Instructions -
A. According to the biographical sketch of Prosper Landry, why was the rear Parrott gun abandoned and spiked after the action at the ford near Shepherdstown? Explain in one to three sentences.
B. Extend the biographical sketch of Prosper Landry beyond its final sentence.

Excerpt provided -
-- start --

(1826 - 1907)
Home State: Louisiana
Education: Georgetown College (now University, 1846),
State University of Louisiana (now Tulane), Law, Class of 1854
Branch of Service: Artillery
Before Sharpsburg
Known as Prosper Landry, he lived in Paris and other European cities after graduating from Georgetown, then attended law school in New Orleans. He practiced his new profession briefly before the war and was Parish Attorney by 1861. He was commissioned 2nd Lieutenant of the Donaldsonville Artillery about 13 September 1861.
On the Campaign
He was with the battery in Maryland. At the ford near Shepherdstown, VA on 19 September:
The two Parrott guns remained in position until dark, and, when ordered to move back, could no longer pass through the road, it being commanded by the enemy's artillery. I was, therefore, obliged to cut across fields and fences and a country entirely unknown to me, without a guide, and, in the darkness of the night, the rear piece, with worn-out horses, lagged behind. Lieutenant R. P. Landry returned to bring it up, but lost his way, and having come before a thick wood which could not be crossed, it was there abandoned and spiked, the enemy shouting in the rear, and, as he believed, gaining upon him ...
The rest of the War
He was promoted to Captain of the battery in July 1864. He and 3 other Landrys were surrendered with the battery and paroled at Appomattox Court House, VA on 9 April 1865.
After the War
In 1870 he was growing sugar on the family plantation "Souvenir" in Donaldsonville, Ascension Parish, LA, but was again a practicing lawyer and notary there by 1880. He was elected Parish Treasurer in 1880 and was in that office to at least 1905.

-- end --

[Word and element location data]

-- start --

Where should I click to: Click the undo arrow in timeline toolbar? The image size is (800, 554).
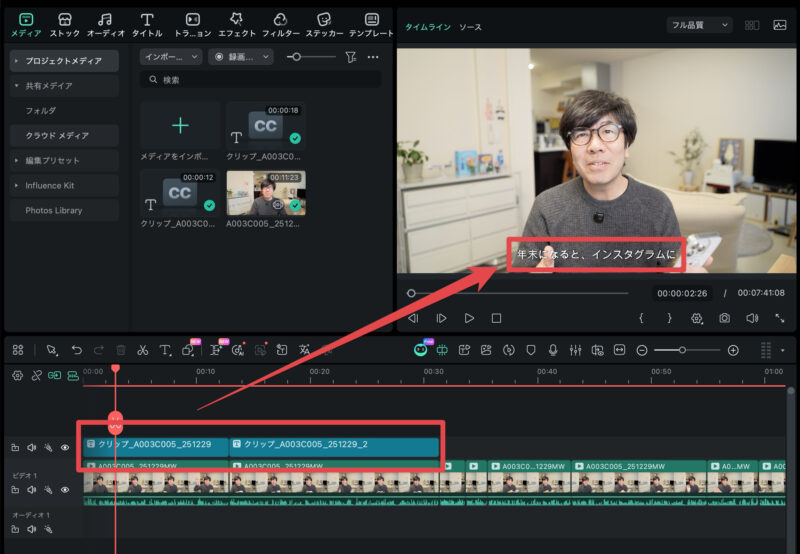tap(76, 350)
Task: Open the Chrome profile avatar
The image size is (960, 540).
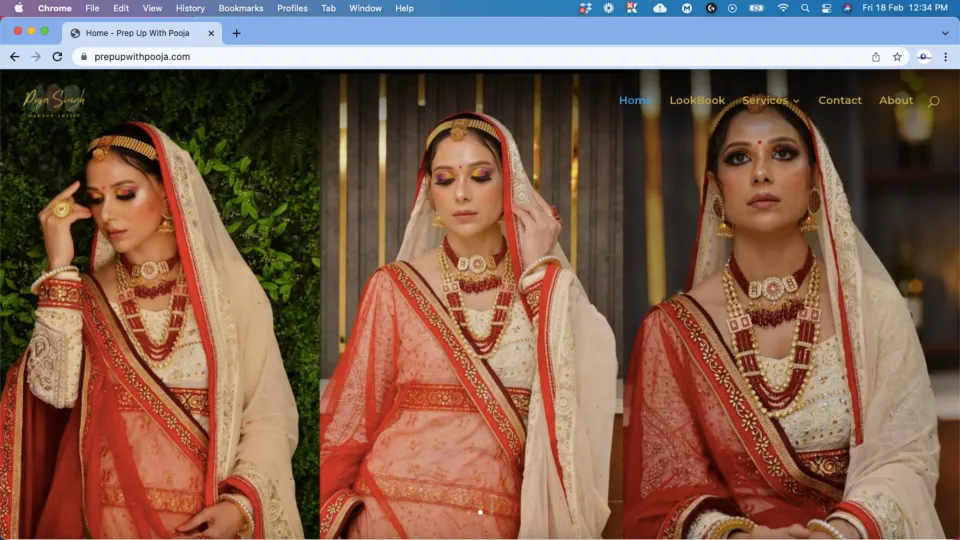Action: point(924,57)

-- end --

Answers for the exercise -
A. Landry went back to bring up the rear piece, which had lagged behind with worn-out horses, but he lost his way and came before a thick wood that could not be crossed. The gun was abandoned and spiked there, with the enemy shouting in the rear and, as he believed, gaining on him.

B.
References & notes
His basic service from Booth,1 as R. Prosper Landry. The quote above from Captain Maurin's Report of 22 October 1862. His presence at Appomattox from the Parole List. Personal details from a bio sketch in Goodspeed's Biographical and Historical Memoirs of Louisiana (1892), family genealogists, and the US Census of 1870 and 1880. His death and other details from the Louisiana Planter and Sugar Manufacturer of 20 April 1907. His picture from a photograph in Bob Grenier's Central Florida's Civil War Veterans (2014), original contributed by Victor E. Smith III.
He married Francoise Adele Pedesclaux (1830-1912) in February 1855 and they had 6 children by 1873. They celebrated their 50th wedding anniversary in Donaldsonville in 1905.
More on the Web
See the story of Landry and the Donaldsonville Artillery at Fredericksburg in a pair of very fine posts [part 1 | part 2] by Peter Glyer on his blog The swale at Mercer Square.
A collection including his wartime journal, photographs, and other personal items were sold by Heritage Auctions for $7,170 in 2012.
Landry-Pedesclaux family papers - including some of his letters - are in the collection of the Louisiana State University [finding aid (pdf)].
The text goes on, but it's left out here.